Pixel coordinate grounding data:
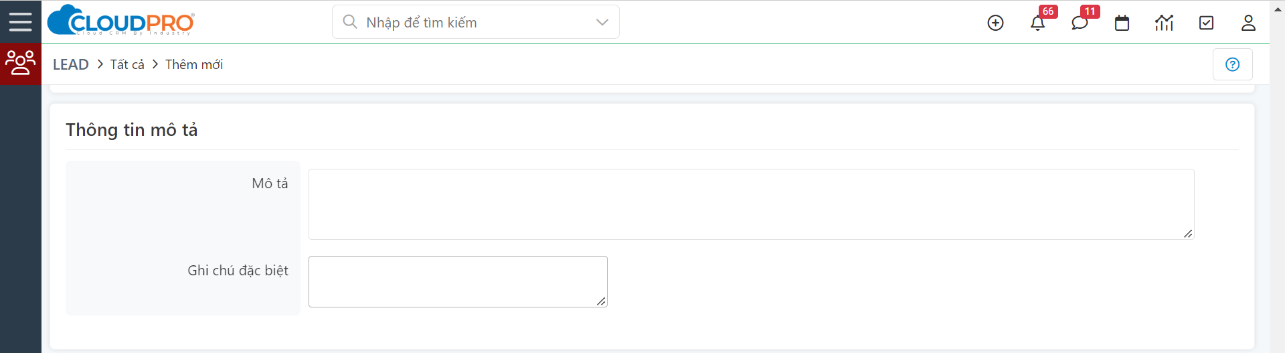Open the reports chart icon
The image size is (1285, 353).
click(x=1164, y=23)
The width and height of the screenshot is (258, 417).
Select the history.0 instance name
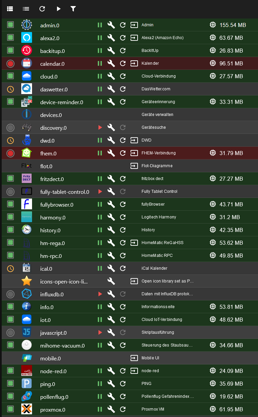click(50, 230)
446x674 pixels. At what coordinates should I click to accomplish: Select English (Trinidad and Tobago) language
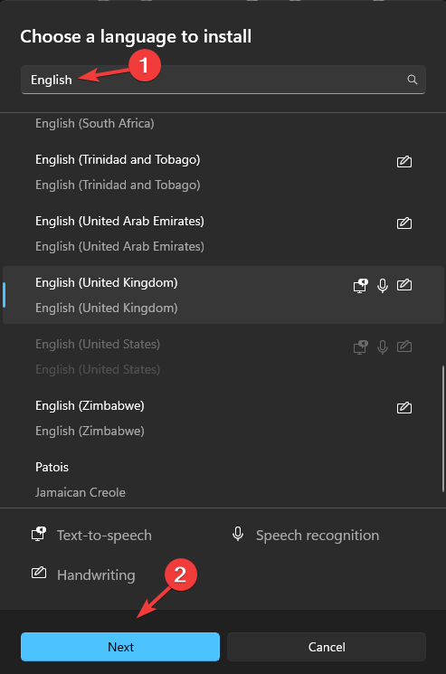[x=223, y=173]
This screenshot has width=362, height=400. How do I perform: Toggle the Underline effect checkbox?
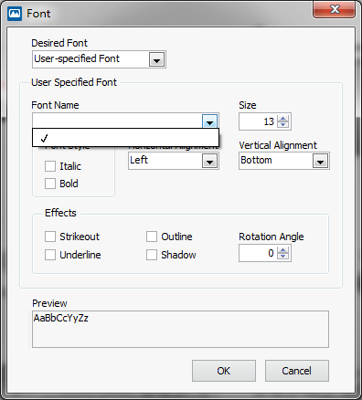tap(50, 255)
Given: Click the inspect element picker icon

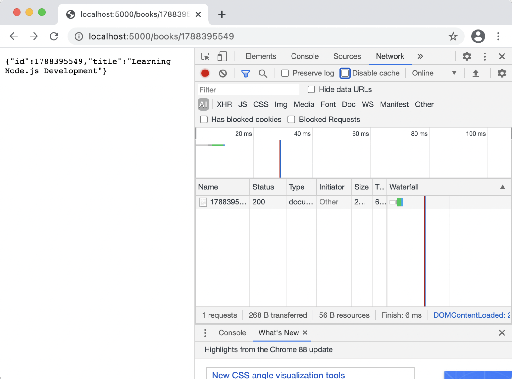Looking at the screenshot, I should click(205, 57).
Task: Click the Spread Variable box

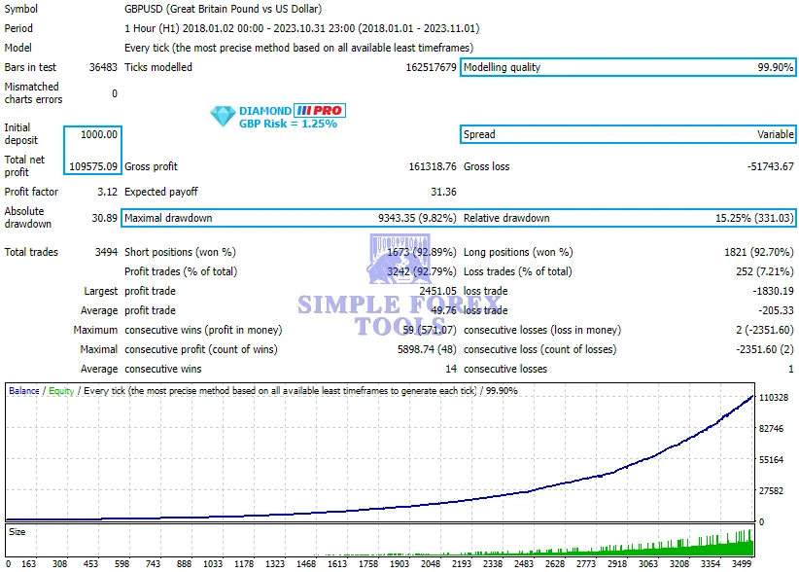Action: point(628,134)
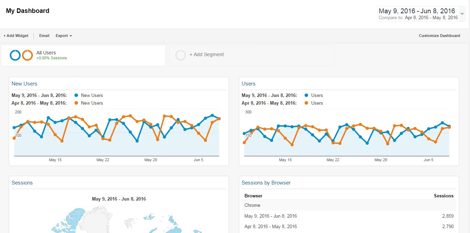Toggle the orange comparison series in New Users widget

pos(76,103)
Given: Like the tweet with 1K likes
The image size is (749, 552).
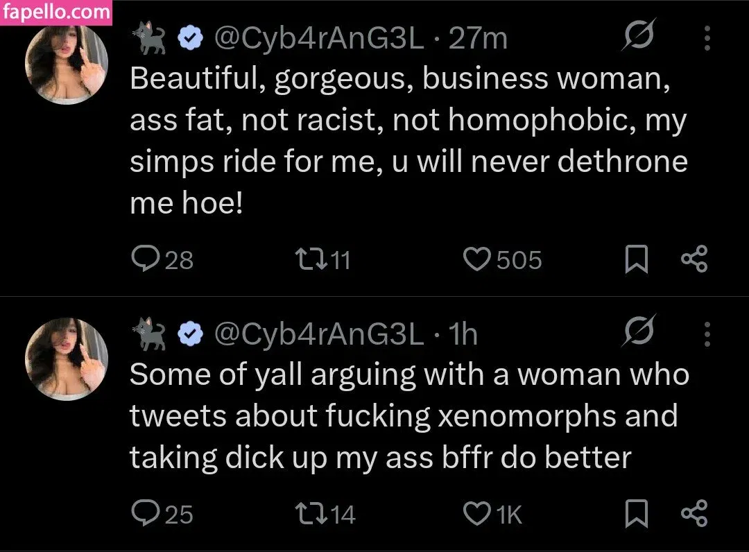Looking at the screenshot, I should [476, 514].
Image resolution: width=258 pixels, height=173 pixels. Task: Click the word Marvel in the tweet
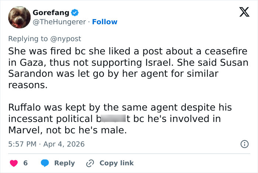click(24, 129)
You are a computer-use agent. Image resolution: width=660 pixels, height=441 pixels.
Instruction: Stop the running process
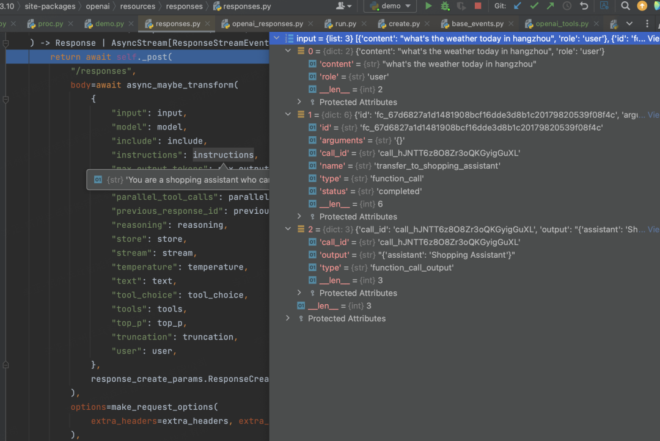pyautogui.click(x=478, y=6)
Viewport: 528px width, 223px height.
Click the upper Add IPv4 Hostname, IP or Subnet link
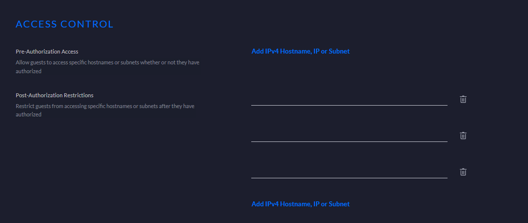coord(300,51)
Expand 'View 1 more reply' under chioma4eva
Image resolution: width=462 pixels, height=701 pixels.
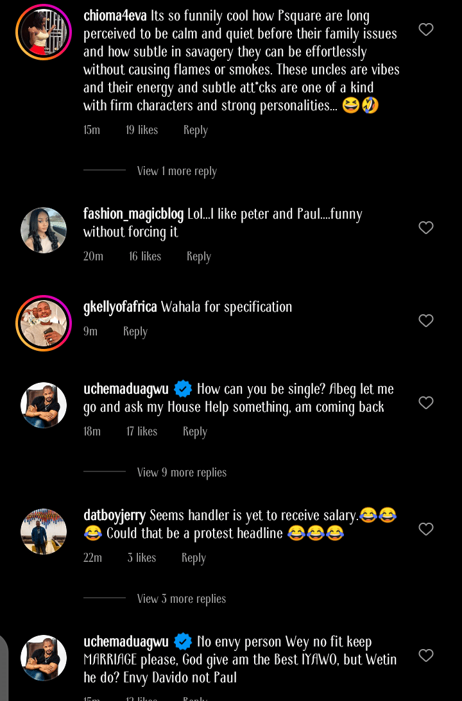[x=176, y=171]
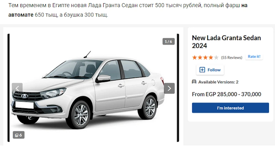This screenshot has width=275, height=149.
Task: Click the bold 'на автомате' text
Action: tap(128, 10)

■ What is being asked ■
Using the records above, print exactly the lines between the ones containing "Given: Click the inspect element picker icon" and "Given: Like the tweet with 1K likes", inclusive, and nothing else; no pictures.

■ Final answer ■
Given: Click the inspect element picker icon

Looking at the screenshot, I should click(205, 57).
Task: Click the Spread Variable box

Action: point(628,134)
Toggle the orange comparison series in New Users widget

pos(76,103)
Given: Like the tweet with 1K likes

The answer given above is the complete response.